> WHAT IS NEEDED: Read the entries below and pull out each line with the string "agent".

(Saved entries)
▬▬▬
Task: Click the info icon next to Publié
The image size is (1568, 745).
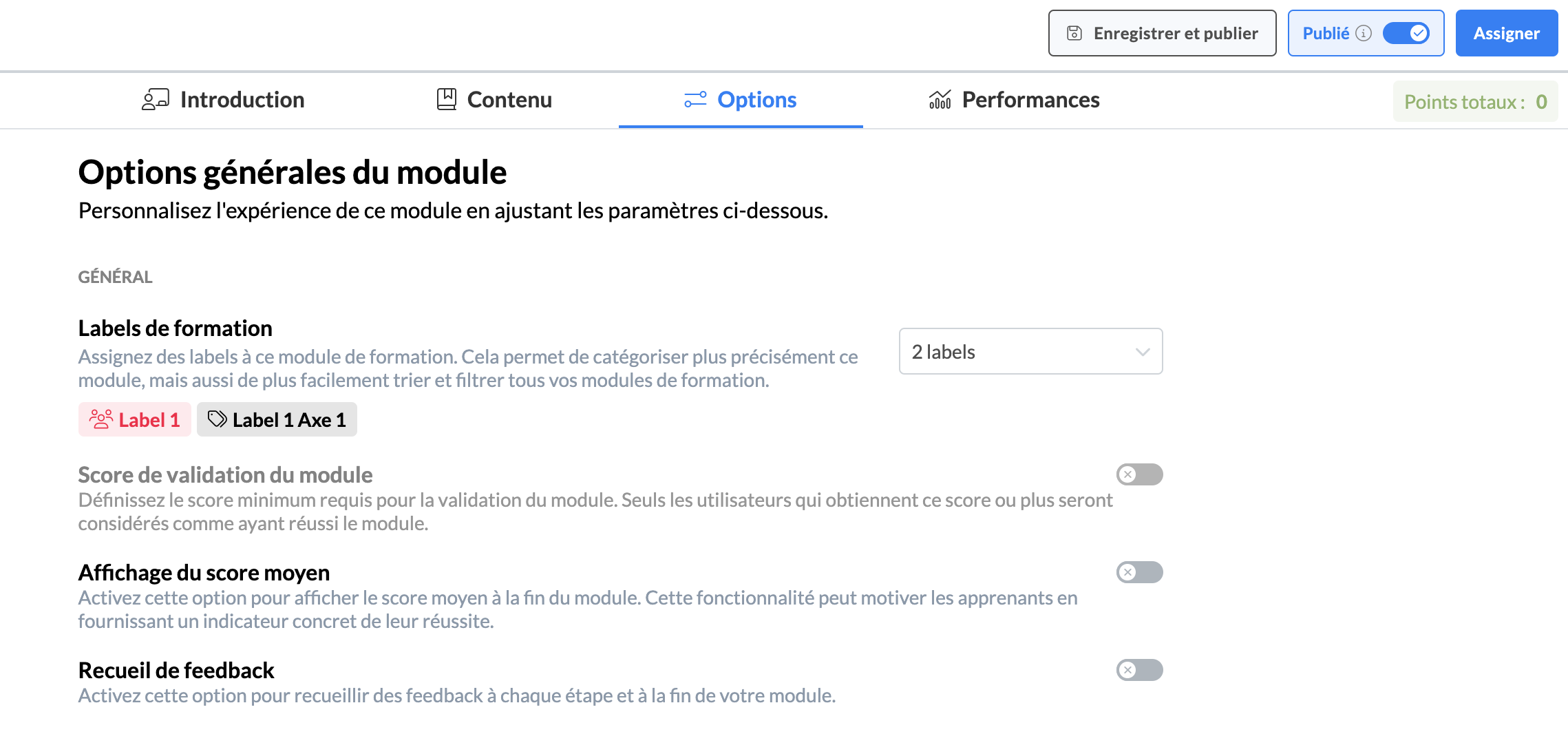Action: (x=1364, y=33)
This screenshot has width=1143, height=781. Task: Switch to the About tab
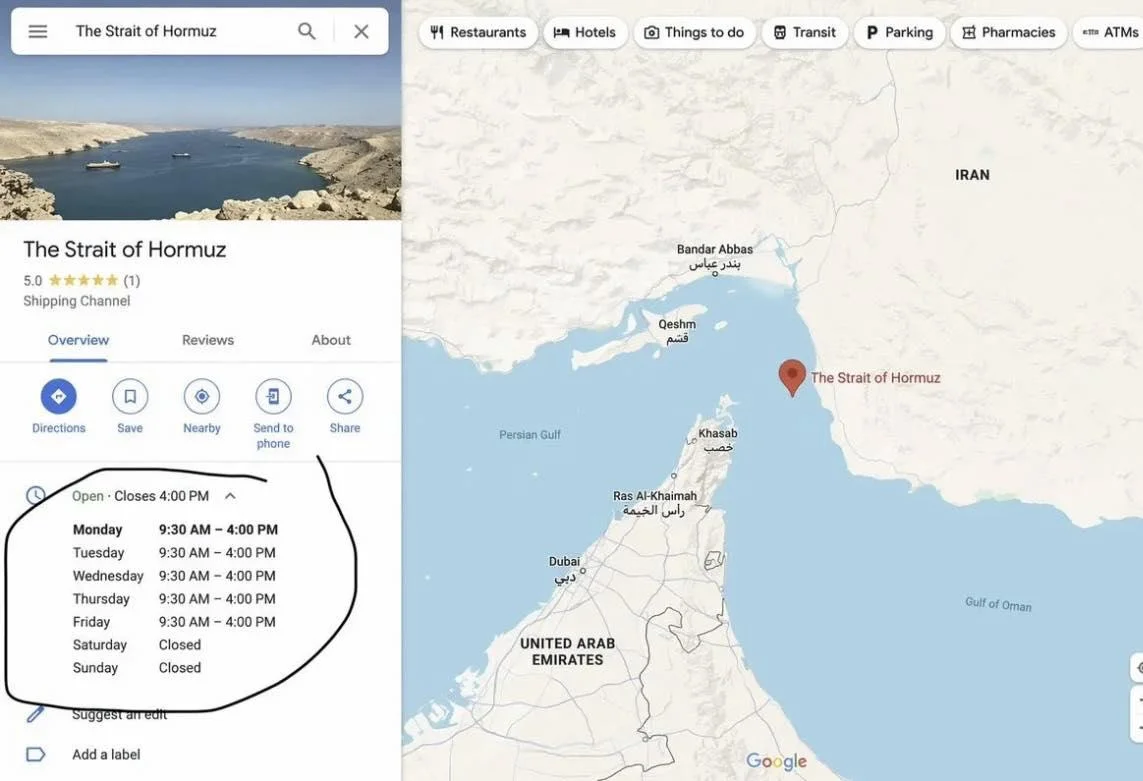331,340
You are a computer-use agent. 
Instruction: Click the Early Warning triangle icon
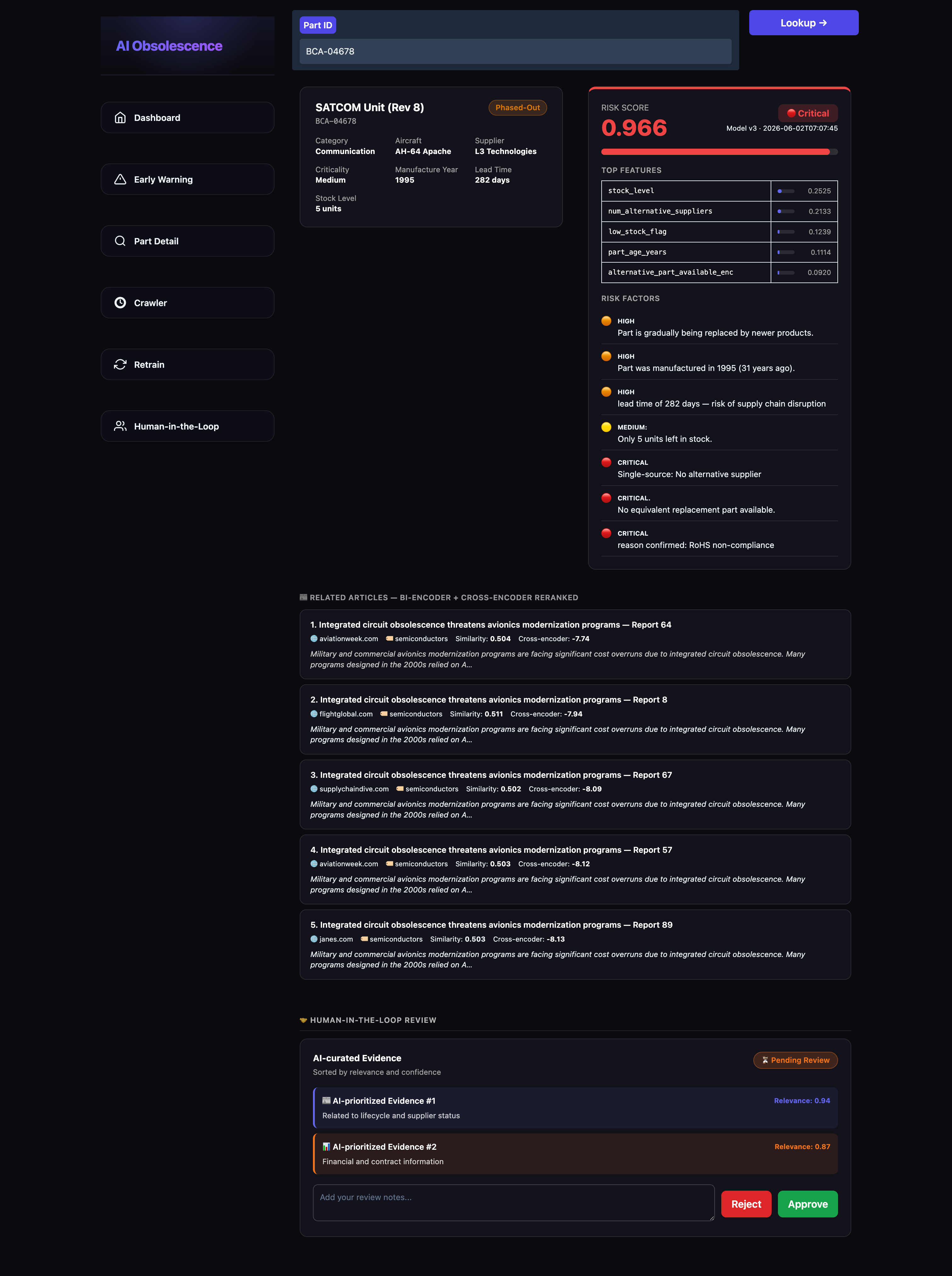(x=120, y=179)

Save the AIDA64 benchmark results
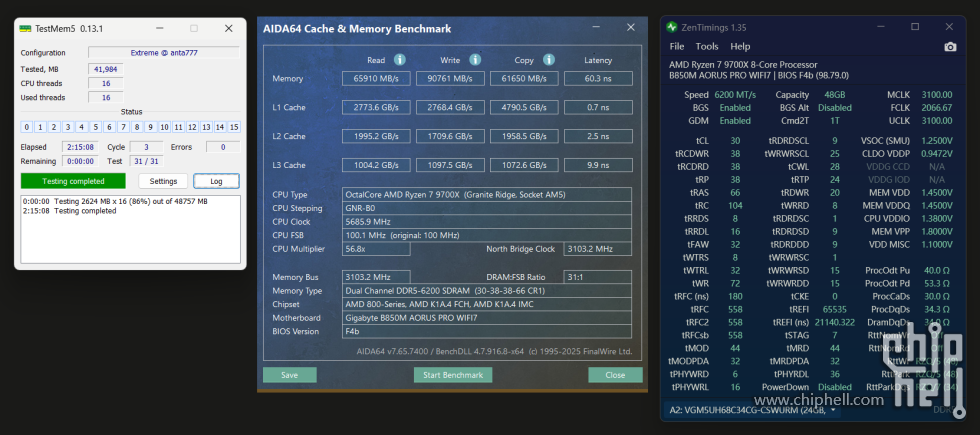[x=289, y=375]
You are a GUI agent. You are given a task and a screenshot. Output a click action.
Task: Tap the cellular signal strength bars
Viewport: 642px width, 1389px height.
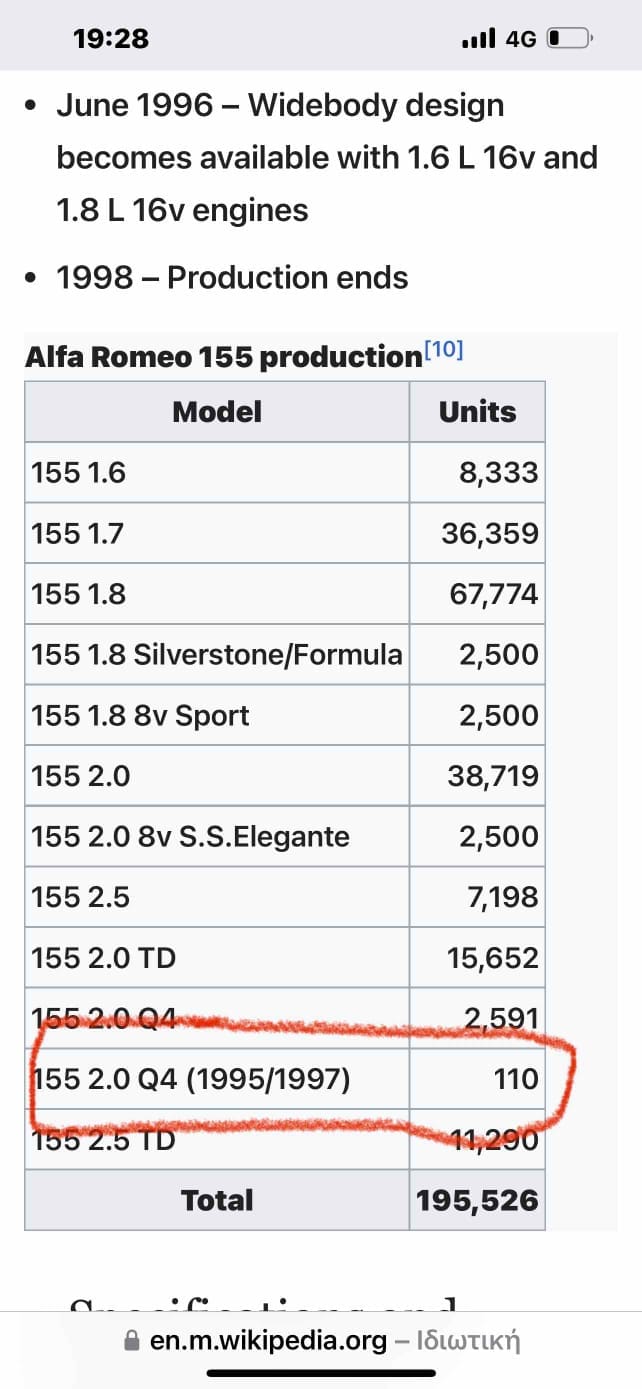pos(479,39)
▬▬▬
> RESPONSE:
You are a computer-use agent. 
You are a GUI agent. You are given a task and a screenshot. Output a click action.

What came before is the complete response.